Frequently cases of rent strikes have gone unreported or under reported by perennial news sources, with details often shared via word of mouth. Additionally, striking tenants do not often make records of the strikes themselves. Where strikes have been recorded—typically larger scale disputes—focus is given to the strike action itself, with the conditions which caused them receiving less focus.

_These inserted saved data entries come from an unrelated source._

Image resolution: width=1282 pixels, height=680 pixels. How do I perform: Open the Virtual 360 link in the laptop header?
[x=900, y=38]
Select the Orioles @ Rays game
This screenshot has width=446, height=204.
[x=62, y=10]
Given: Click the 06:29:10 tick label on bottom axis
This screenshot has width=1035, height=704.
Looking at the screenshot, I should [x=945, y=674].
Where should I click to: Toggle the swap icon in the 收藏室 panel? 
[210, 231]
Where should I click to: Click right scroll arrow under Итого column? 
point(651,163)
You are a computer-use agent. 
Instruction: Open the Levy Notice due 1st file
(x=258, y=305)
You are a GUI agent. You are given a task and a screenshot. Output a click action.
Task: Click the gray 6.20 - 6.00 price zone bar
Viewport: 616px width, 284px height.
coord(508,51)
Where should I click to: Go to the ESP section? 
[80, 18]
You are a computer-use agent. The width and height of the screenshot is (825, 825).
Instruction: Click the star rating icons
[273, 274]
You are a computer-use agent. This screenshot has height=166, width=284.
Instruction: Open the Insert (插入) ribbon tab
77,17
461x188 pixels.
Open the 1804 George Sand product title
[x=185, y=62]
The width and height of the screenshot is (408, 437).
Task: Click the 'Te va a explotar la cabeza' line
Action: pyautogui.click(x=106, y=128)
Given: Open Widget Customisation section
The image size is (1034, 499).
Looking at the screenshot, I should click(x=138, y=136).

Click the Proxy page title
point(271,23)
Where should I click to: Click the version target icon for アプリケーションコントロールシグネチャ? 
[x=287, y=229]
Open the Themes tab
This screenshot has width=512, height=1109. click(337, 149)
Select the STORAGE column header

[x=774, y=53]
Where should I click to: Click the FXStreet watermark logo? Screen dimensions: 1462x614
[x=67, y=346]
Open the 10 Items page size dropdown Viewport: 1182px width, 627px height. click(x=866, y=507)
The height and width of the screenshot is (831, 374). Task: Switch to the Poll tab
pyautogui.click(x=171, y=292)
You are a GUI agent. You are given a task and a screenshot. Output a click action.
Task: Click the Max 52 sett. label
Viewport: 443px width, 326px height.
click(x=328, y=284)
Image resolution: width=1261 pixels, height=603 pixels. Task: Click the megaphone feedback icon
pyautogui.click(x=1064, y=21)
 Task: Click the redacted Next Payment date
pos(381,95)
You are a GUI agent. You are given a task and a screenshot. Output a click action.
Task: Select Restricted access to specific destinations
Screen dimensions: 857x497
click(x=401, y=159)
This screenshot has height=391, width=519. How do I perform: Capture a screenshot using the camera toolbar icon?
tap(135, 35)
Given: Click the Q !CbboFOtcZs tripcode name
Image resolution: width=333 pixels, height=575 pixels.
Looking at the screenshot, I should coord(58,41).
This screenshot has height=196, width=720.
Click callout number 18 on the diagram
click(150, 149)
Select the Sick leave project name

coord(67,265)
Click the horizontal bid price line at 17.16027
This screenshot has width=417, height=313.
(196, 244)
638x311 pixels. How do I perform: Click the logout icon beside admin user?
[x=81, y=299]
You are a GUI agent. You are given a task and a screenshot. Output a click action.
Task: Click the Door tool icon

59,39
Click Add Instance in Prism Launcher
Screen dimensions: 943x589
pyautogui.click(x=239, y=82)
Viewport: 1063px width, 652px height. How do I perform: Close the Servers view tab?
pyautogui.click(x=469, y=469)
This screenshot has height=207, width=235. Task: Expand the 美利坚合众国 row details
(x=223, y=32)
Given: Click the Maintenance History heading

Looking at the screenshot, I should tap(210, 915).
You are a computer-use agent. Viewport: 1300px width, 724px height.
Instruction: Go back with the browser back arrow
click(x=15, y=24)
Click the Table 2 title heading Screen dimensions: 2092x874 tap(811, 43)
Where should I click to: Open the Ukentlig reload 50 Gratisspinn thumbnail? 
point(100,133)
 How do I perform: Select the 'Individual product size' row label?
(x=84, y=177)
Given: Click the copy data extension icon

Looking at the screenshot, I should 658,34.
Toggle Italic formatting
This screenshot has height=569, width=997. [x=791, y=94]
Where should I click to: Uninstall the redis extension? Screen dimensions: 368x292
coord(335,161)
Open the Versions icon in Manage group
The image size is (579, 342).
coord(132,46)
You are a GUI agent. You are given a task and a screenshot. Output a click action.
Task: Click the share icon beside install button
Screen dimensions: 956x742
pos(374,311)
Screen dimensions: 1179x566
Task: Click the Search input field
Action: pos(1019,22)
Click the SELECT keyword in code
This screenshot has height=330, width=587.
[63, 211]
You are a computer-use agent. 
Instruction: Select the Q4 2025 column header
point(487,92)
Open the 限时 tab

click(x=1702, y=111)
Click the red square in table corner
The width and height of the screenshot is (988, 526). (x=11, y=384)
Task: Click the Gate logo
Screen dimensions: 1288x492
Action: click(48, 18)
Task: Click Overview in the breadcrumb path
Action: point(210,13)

Rent strikes—and more broadly tenants movements—have primarily been analyised in relation to the labour movement and less within its own right. However, there has been a growth of academic interest in rent strikes and tenants movements since the Great Recession.

==Notable rent strikes==

===Europe===
====Leeds, England, 1914====
In early January 1914, around 300 tenants living in the Burley area of Leeds went on rent strike against a 6d increase in rents imposed by the landlords. The rent increase had been called for by the Leeds branch of the Property Owners Association. At a mass meeting of the tenants on Sunday January 10, the rent strike organisers called for a citywide protest against the increase. A week later, the Leeds Trades Council hosted a Labour conference intended to organise mass rent resistance. A Tenants Defence League was formed with a central committee of nine and a mission to spread the rent campaign across the city through a series of public meetings and neighbourhood canvassing. The strike lasted eight weeks. In the end, committee members had been evicted and blacklisted from renting any other home in the area.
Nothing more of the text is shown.